He never scared me when jumping as in 4 years he never stopped or ran out, I learnt not to canter towards five bar gates tho
 
My old loan pony did bolt...some clyclists in bright colours spooked her on a track she always found spooky, i had been planning on galloping her, as i had for the first time the day before and loved it, but she felt quite tired so i was taking a short cut home...i dont think anyone could have stopped her, i went for the- look for a soft place to land option, and landed in some nettles head first, if it wasnt for my hypermobility i would have broken my shoulder, and probably my neck.
she carried on for at least another mile, broke her reins....and was found by some man.

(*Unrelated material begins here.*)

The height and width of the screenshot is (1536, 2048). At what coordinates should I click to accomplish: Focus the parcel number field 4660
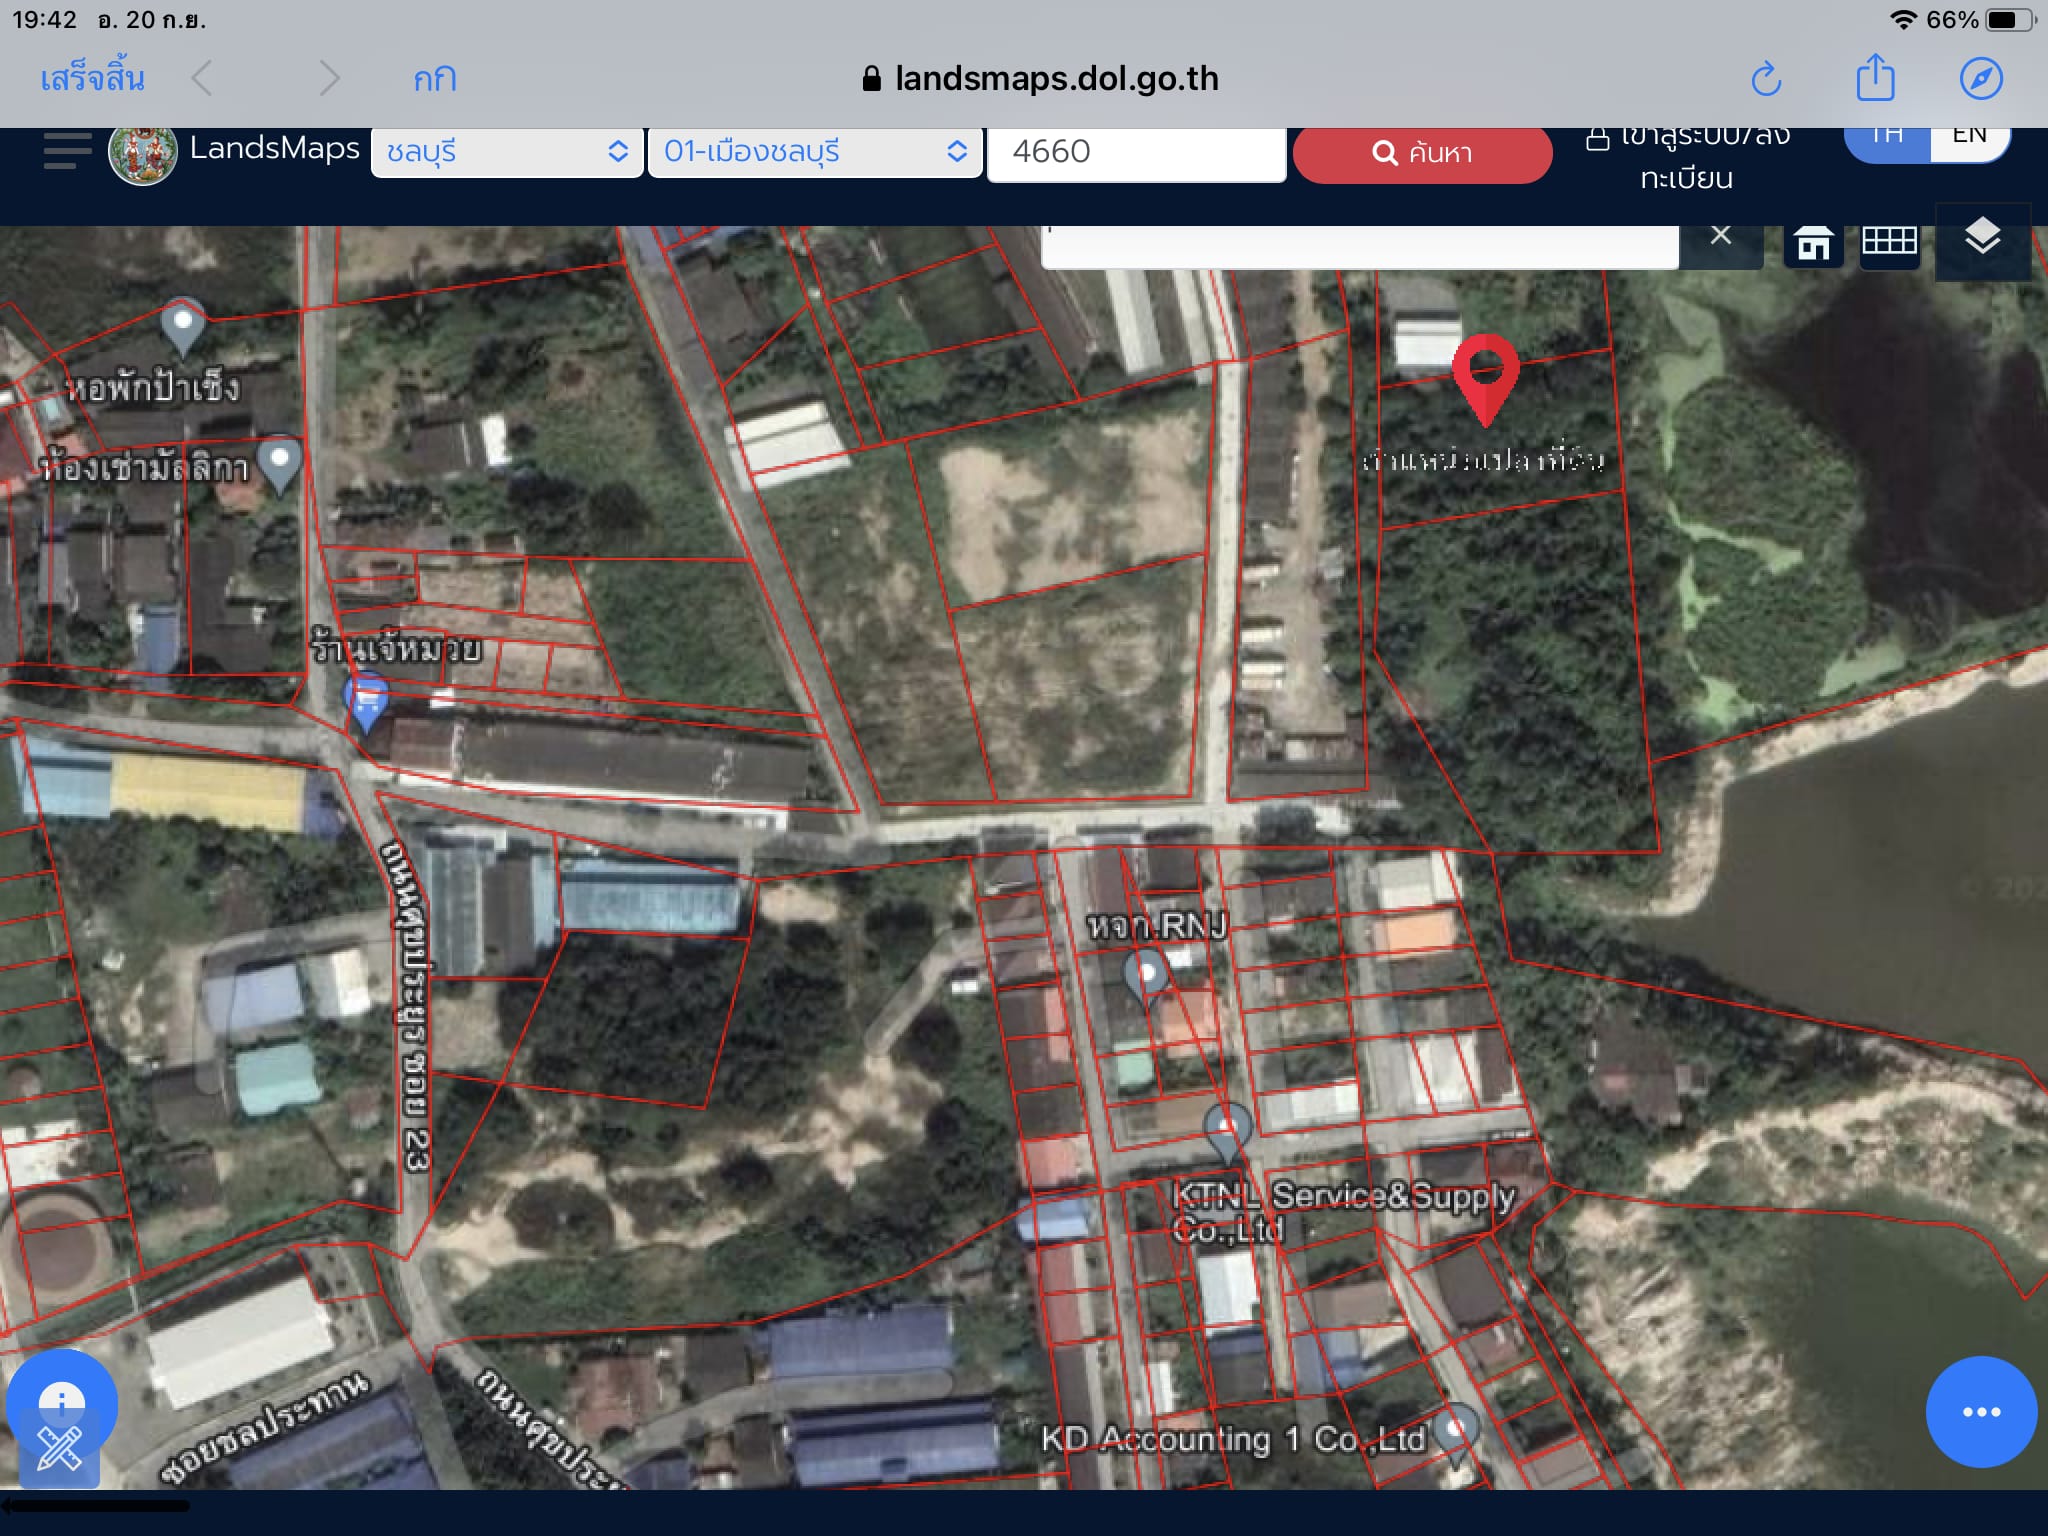1136,153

Only time shes ever done it.

It didnt help that i lost both reins somehow, and stirrups, in her spinning and was clinging onto her neck with my arms, thinking well....this is it.

Also,slightly off topic, would market harbourers (obviously fitted correctly) stop bucking?
And also, anyone know how to balance themselves when doing the one rein stop and the horse spins if it worked?
 
My mare used to tank off sometimes - i developed a method of grabbing the buckle end with the left hand and sliding the right hand down the rein then pulling hard to turn her neck. She was a bugger for grabbing the bit and running for fun!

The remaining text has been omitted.